Money managers led by John Nuveen Co and Pacific Investment Management Co are selling closed-end municipal bond funds at the fastest pace in eight years, tapping into rising investor demand for tax-exempt income.
Investment firms have started 15 closed-end muni funds this year and have another 14 ready to go, the most since 1993, according to fund tracking firm Lipper. Not a single fund was started last year, while 22 were introduced in 1999.
Managers of the funds are capitalizing on increased investor demand for bonds following a year in which the Nasdaq Composite Index has lost half its value. Falling interest rates and increased sensitivity to taxes have also made closed-end muni funds a popular bet among investors, investment advisers say.
"This year is likely to be an important year for the closed-end bond market," said William Fitz-gerald, head of the municipal bonds at Nuveen Investment Management, the largest closed-end muni fund manager with US$29.6 billion in assets.

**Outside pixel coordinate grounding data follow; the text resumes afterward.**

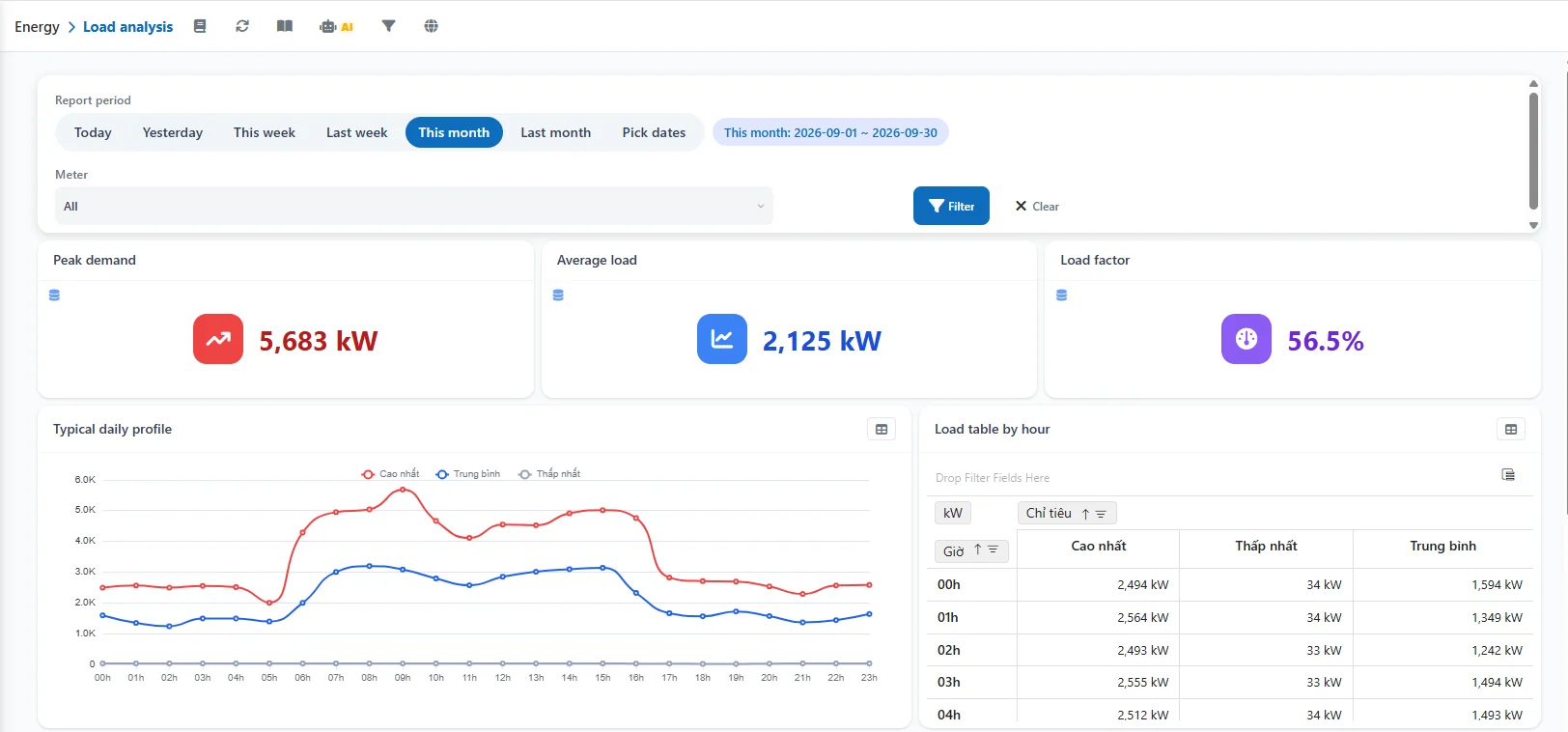
Task: Open the globe language icon
Action: tap(432, 26)
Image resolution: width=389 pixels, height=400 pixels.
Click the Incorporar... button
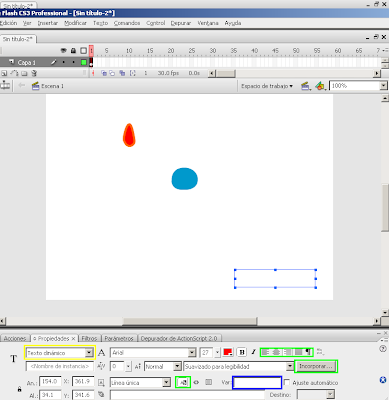316,366
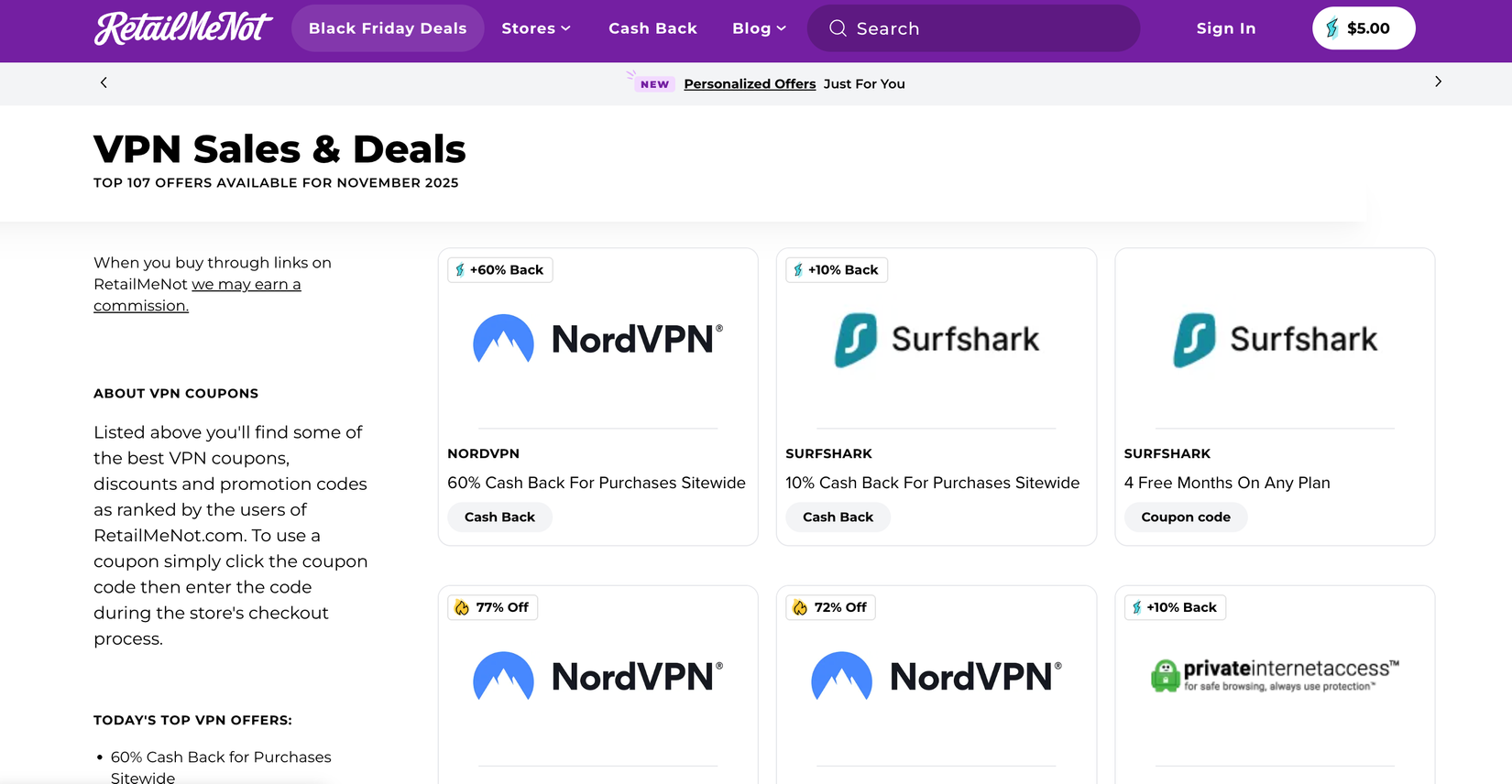Click the left arrow on the banner carousel
The image size is (1512, 784).
(x=103, y=82)
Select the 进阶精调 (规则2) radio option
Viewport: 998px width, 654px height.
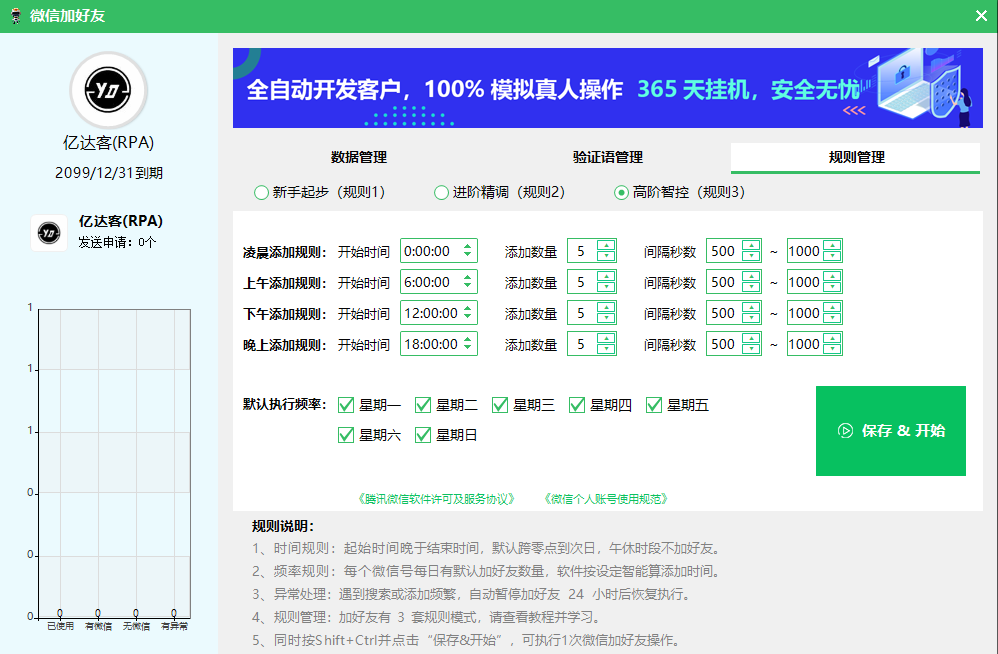[441, 192]

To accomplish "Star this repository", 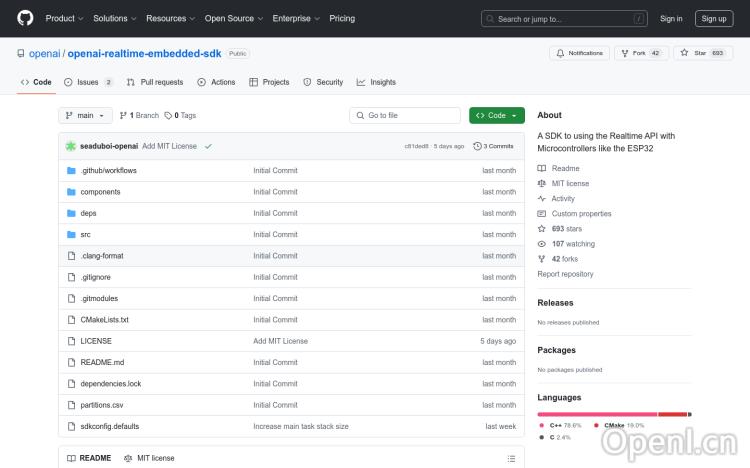I will 694,53.
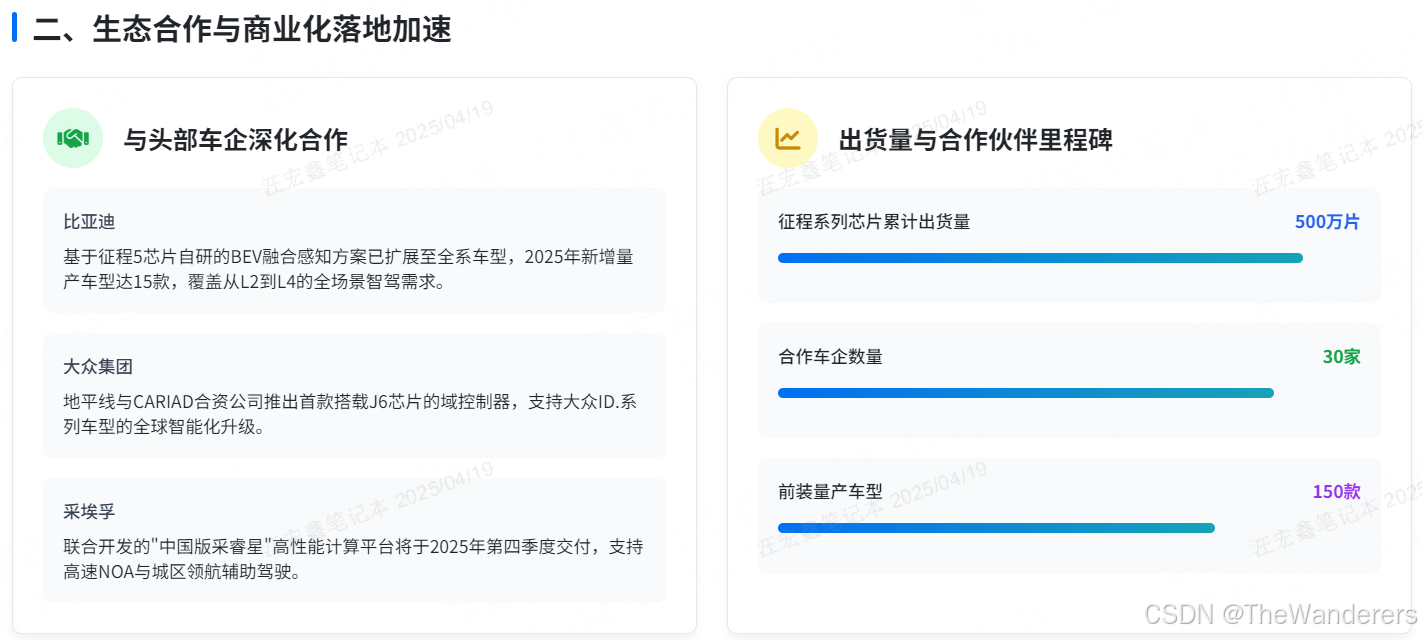Screen dimensions: 1422x640
Task: Toggle the 前装量产车型 milestone card
Action: [x=1070, y=516]
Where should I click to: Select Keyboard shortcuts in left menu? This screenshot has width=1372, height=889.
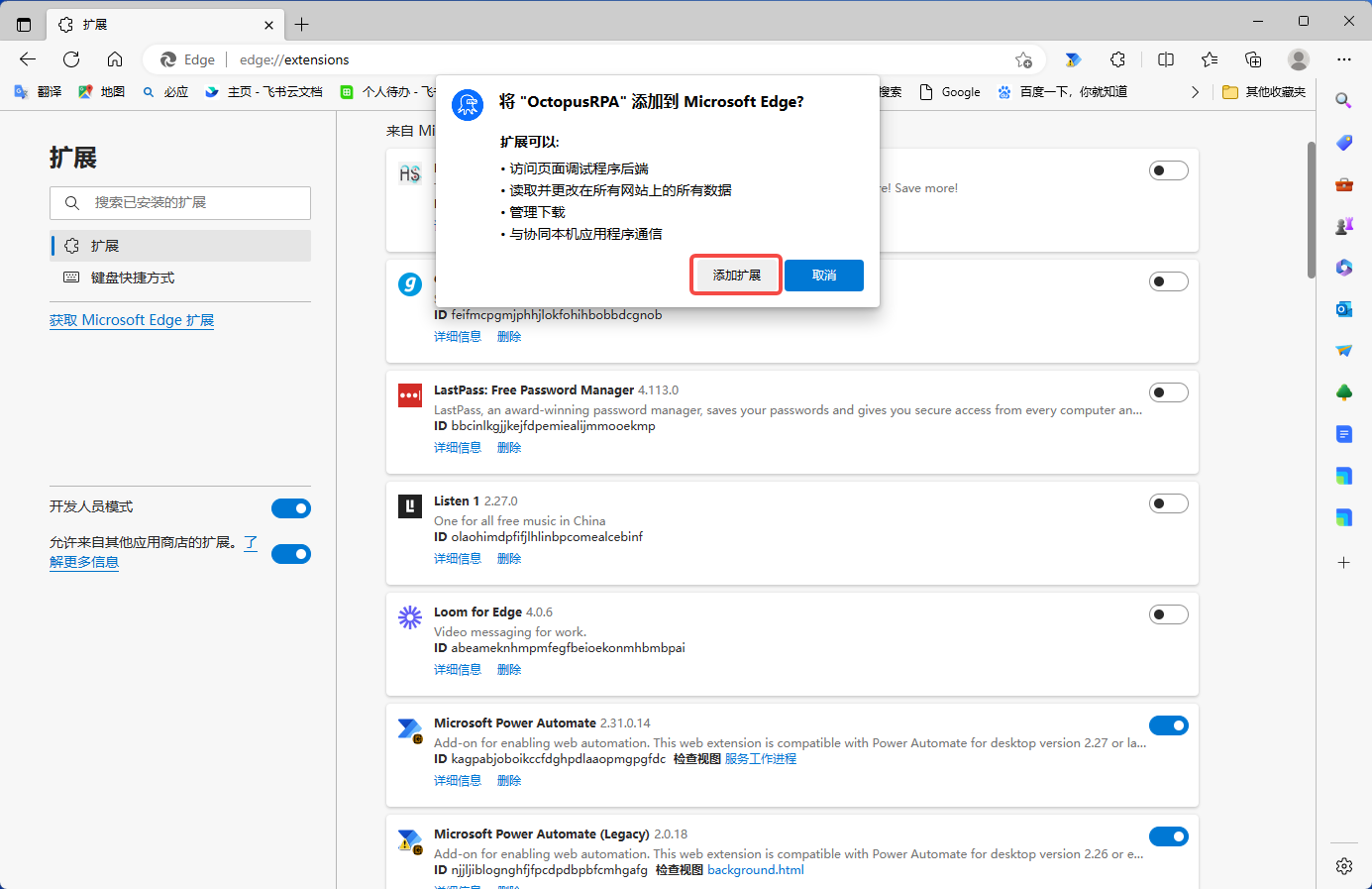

Pimco, the world's largest bond manager, last week began selling closed-end funds for the first time, raising US$630 million for a national muni fund, a California fund and a New York fund.
Newport Beach, California-based Pimco, a unit of Germany's Allianz AG, managed more than US$3 billion of municipals before the sales, mostly in separate accounts for wealthy individual investors, spokesman Phil Neugebauer said.
Nuveen has started 12 closed-end muni funds this year, and has filed with the Securities and Exchange Commission for nine more. BlackRock Inc., a unit of PNC Financial Services Group, has filed for five closed-end municipal funds.
Unlike open-end mutual funds, whose shares are priced once a day based on the value of their holdings, closed-end funds issue a fixed number of shares that trade on exchanges. A closed-end fund's share price can differ from the value of its assets.
The closed-end structure is popular for municipal bonds and other types of relatively illiquid assets because fund managers don't run the risk of having sell assets to meet redemptions.
Falling interest rates also increase the appeal of closed-end bond funds because they can borrow up to 50 percent of the value of their assets and reinvest them to boost returns.
Nuveen's Fitzgerald said that by borrowing at tax-exempt short-term rates of about 3 percent and investing the proceeds in 30-year municipal bonds yielding 5.4 percent, the firm can raise a close-end fund's yield by 0.5 percentage point.
"This is something an individual cannot do in their own portfolio," Fitzgerald said.
Closed-end muni funds that use leverage gained 2.9 percent this year through June 30, compared with 2.4 percent for open-end muni funds, according to Lipper. Among top-performing funds, ACM Municipal Securities Income Fund, managed by Alliance Capital Management LP, gained 5.7 percent. Muniholdings Fund II, a Merrill Lynch & Co offering, gained 5.6 percent. The average domestic taxable bond fund gained 2.4 percent over the period.
Demand for bond funds in general has risen this year after two years of outflows. According to the Investment Company Institute, the fund industry's trade association, investors added US$32.8 billion to bond funds during the first five months of this year. During the same period last year, they took US$40.4 billion out of bond funds while stuffing US$193.2 billion into stock funds. "People are in a cautious mood," said Donald Cassidy, senior research analyst at Lipper.